Furthermore, the China-India alliance that emerged in Geneva could fundamentally alter the politics of global economic negotiations. India, despite its billion people and rapid growth rate, is far less important than China to the world economy; its economy is less than half as large, trade accounts for less than half as much of its national output, its total trade is smaller than the annual growth in China's trade, and it has attracted less foreign investment since its independence in 1947 than China currently receives in a single year. Nevertheless, support from India--a longstanding defender of "special and differential treatment" for developing countries--could add to China's already substantial negotiating clout at the WTO by bringing together more than one-third of the world's population and creating a formidable force that could block initiatives supported by most other nations on issues ranging from currency rules to global warming.

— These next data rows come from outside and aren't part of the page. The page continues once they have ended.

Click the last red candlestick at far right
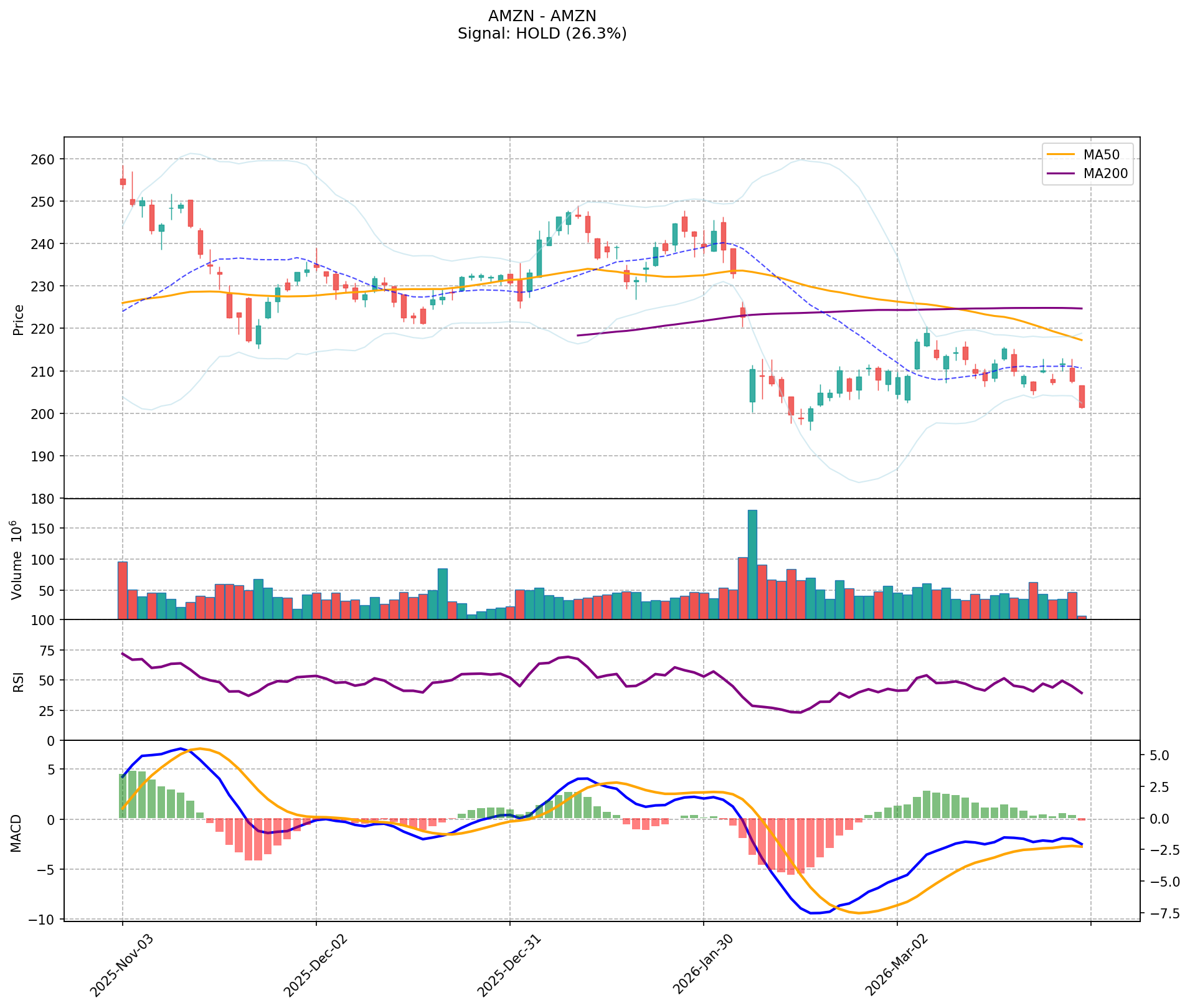This screenshot has height=1008, width=1190. (x=1082, y=397)
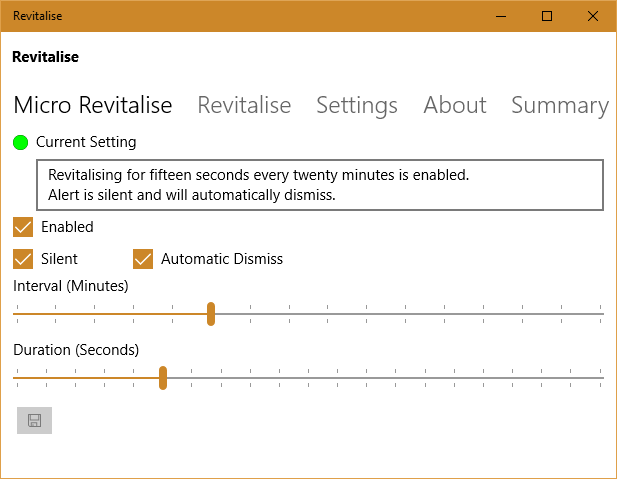Click the green status indicator circle
617x479 pixels.
click(21, 142)
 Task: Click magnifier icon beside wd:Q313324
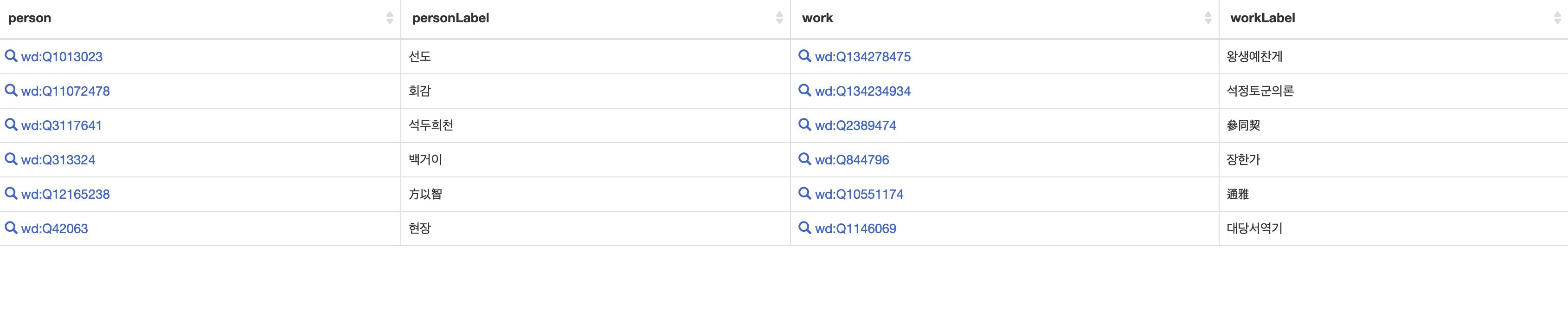11,159
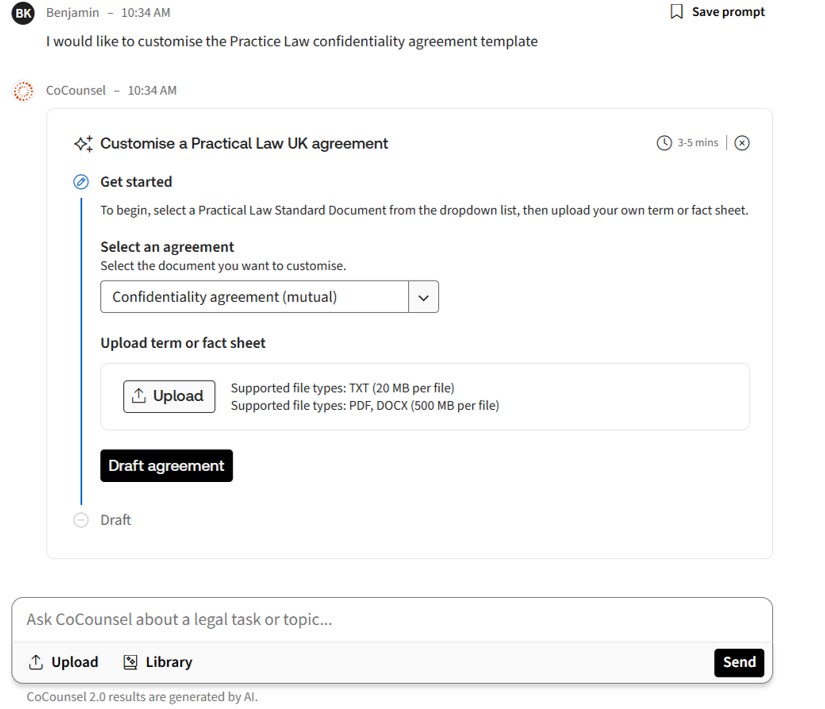Click the Draft agreement button
The image size is (825, 709).
(x=166, y=466)
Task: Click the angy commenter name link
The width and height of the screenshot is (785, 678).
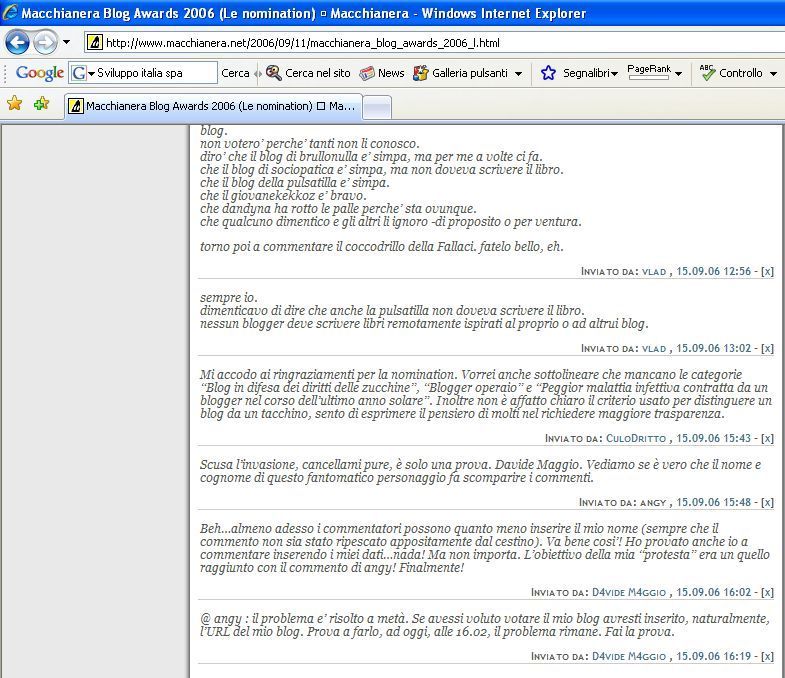Action: pos(653,503)
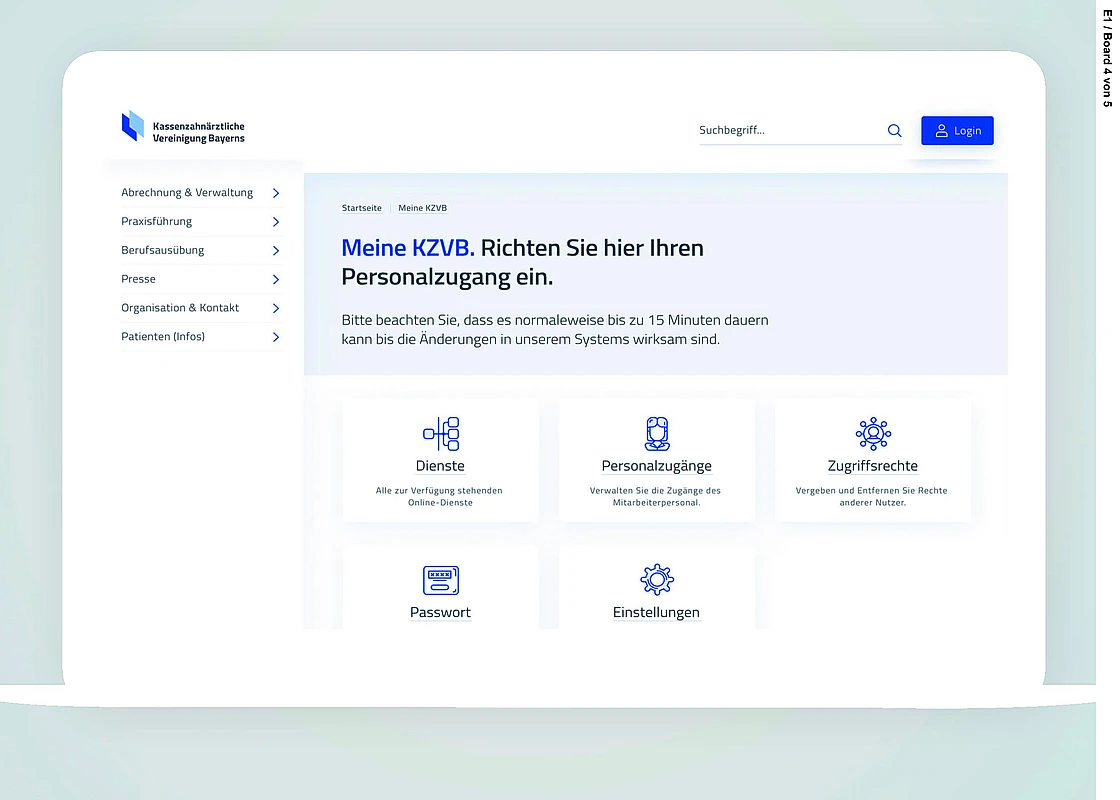Go to Startseite via breadcrumb link
The image size is (1120, 800).
(x=361, y=208)
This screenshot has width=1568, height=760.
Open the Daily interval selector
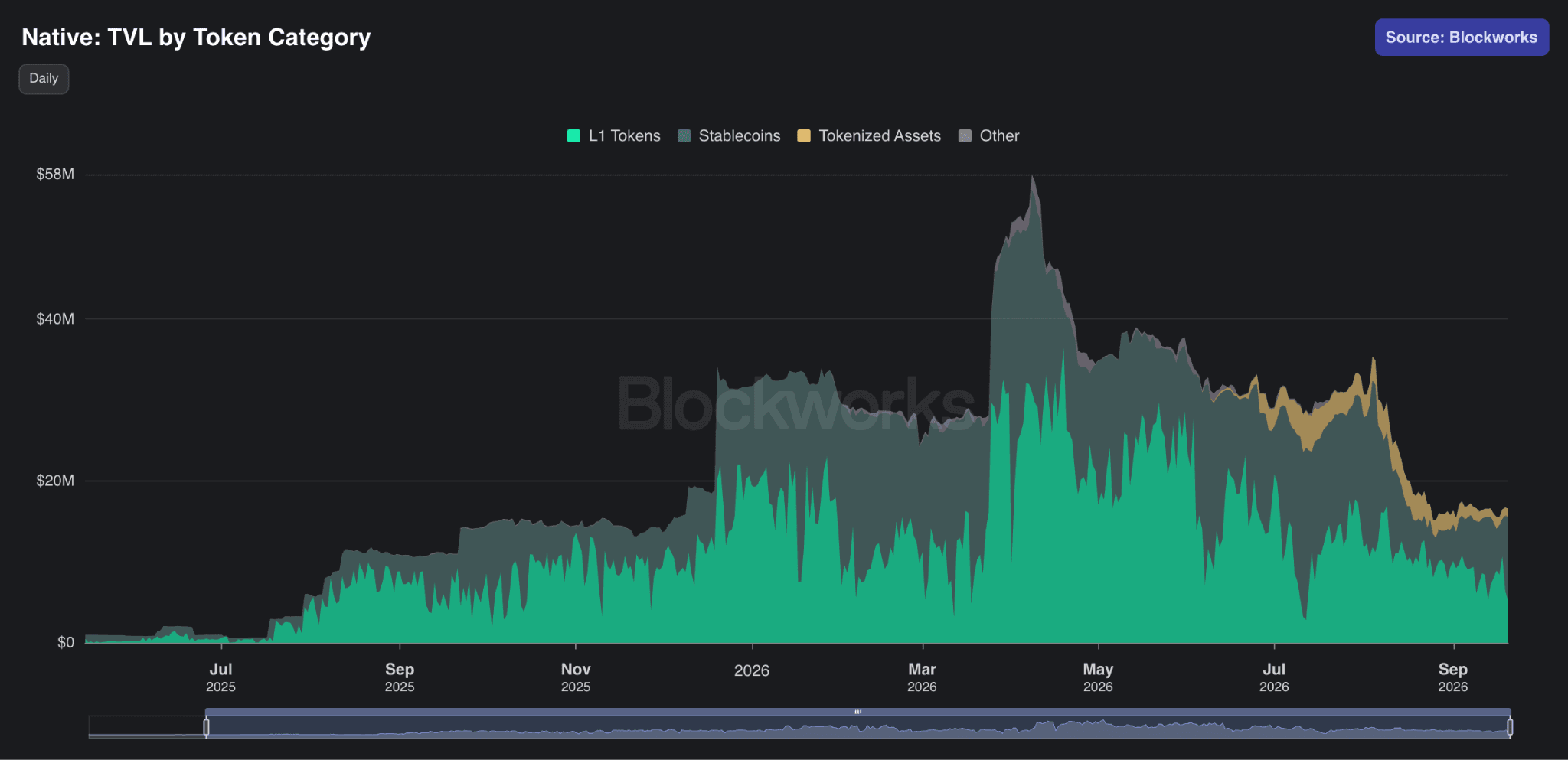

Finally, the failure of Doha will leave a gaping vacuum in the global trading system. There will be a surge of bilateral and regional agreements, especially as China seeks to strengthen its regional hegemony (and further weaken the global system) by creating an Asian trading bloc. There will be a wave of new trade litigation, as Brazil has already threatened against the United States, which could strain the WTO's Dispute Settlement Mechanism to a breaking point. And there is a severe risk that new national initiatives to counter global warming, including in the United States, will include new barriers against imports from countries that do not adopt similar regimes.

The global trading system was already extremely vulnerable to such pressures prior to the collapse of Doha. The backlash against globalization in many countries, including the United States and China, had already jeopardized support for open markets. Huge global trade imbalances, even with the recent decline in the U.S. deficit, have reinforced these pressures. And the global economic slowdown, especially in the richest countries, has intensified this opposition to freer trade. Now, the demise of Doha threatens to discredit the entire WTO system, which built its reputation by steadily reducing global trade barriers.

The implications are particularly profound for the United States. The failure of Doha has terminated the Bush administration's key multilateral trade initiative at a time when Congress is blocking its bilateral free-trade agreements and repudiating "fast-track" trade promotion authority.The next U.S. administration and Congress will thus inherit a dangerous policy vacuum and will have to fashion a trade strategy that reconciles the huge benefits of further liberalization with contemporary pressures, intensified by the "China challenge" and the demise of Doha, to move in a very different direction. A central part of that strategy must be the creation of a new "G-2" partnership with China that recasts the trading system in a way that both countries can respect and defend.